The stores around here, most of the catfish is wild caught. The Tennessee River runs right through the middle of town and is about 1 1/2 miles from me. There is a creek at the foot of Lookout Mountain that dumps into the river. The water is so contaminated from that creek that it is recommended to not even get the water on your skin. I know for a fact commercial fishermen have nets set out just slightly down stream of that creek. They can't sell them here, so the sell the fish to Georgia. Georgia turns right around and sells the same fish right back to Tennessee and other places. They need to stop them from commercially fish there but they don't.

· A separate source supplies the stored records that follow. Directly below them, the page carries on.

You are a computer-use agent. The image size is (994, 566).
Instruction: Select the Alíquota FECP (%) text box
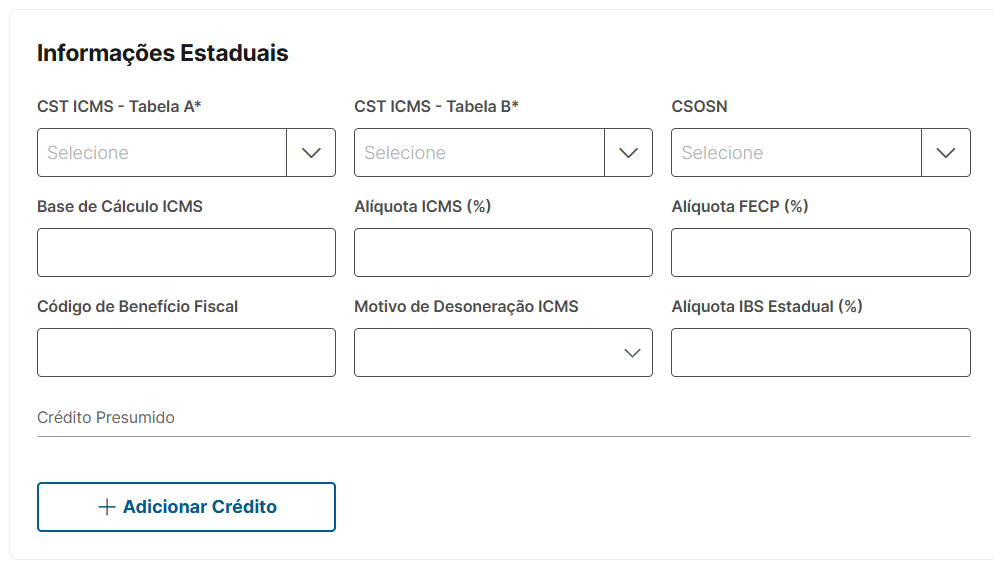pos(820,253)
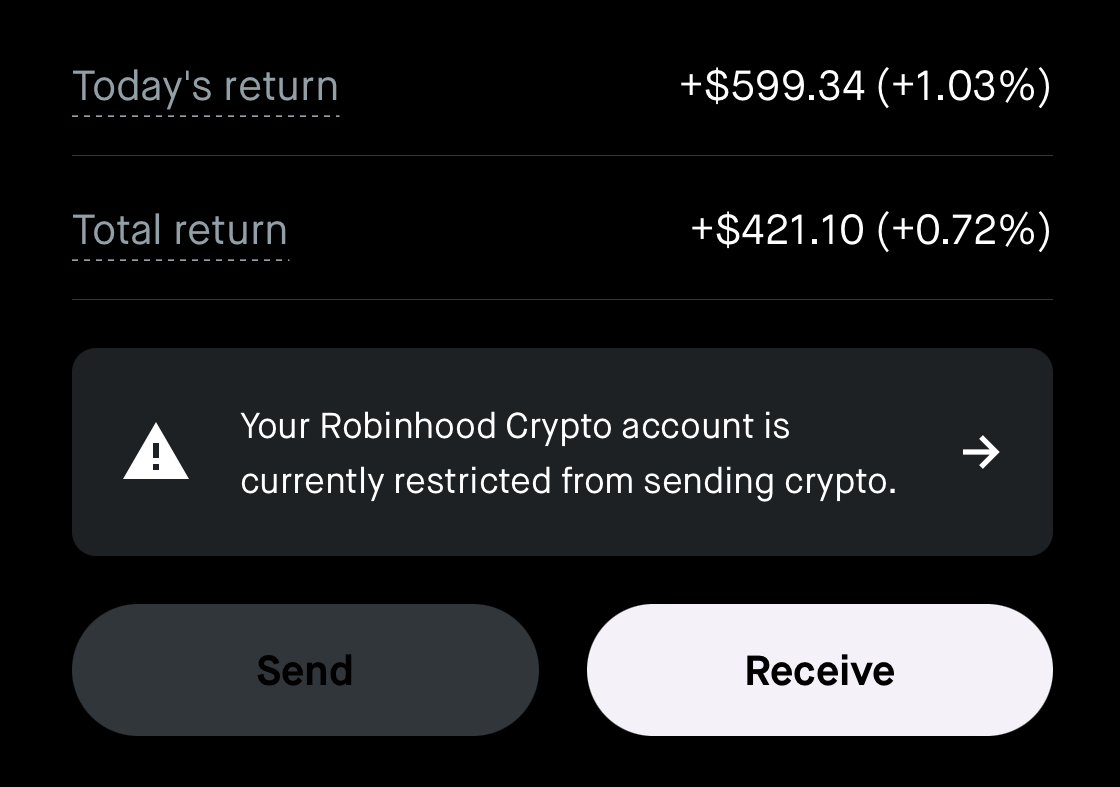Click the disabled Send button
The height and width of the screenshot is (787, 1120).
305,670
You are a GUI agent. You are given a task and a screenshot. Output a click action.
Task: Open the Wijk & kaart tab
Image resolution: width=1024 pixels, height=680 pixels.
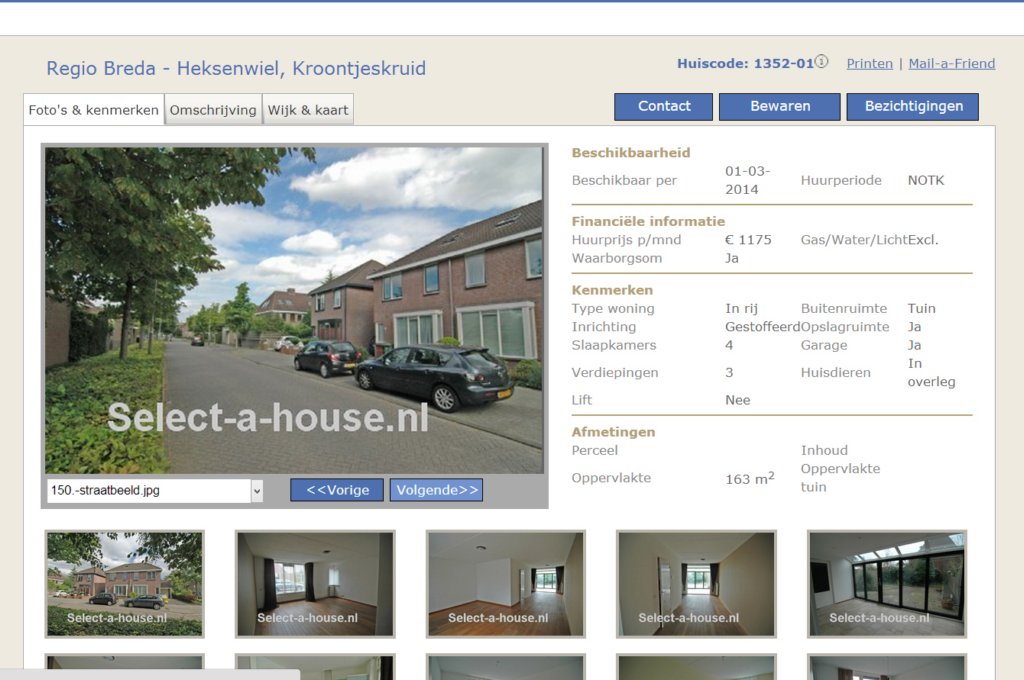308,110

Another reason I won't buy store bought wild caught catfish is 99% of them are Channel cats. Channel cats will eat anything and I mean anything. Blue cats won't, they only eat fish and a flathead or yellow cat will only eat live fish. That is the reason All farm raised catfish are Channel, they are true pond possums and will eat the dog food they feed them, a blue and flathead won't.

If you do want to try catfish cut that dark streak out of the fish, that is the fatty bad tasting part.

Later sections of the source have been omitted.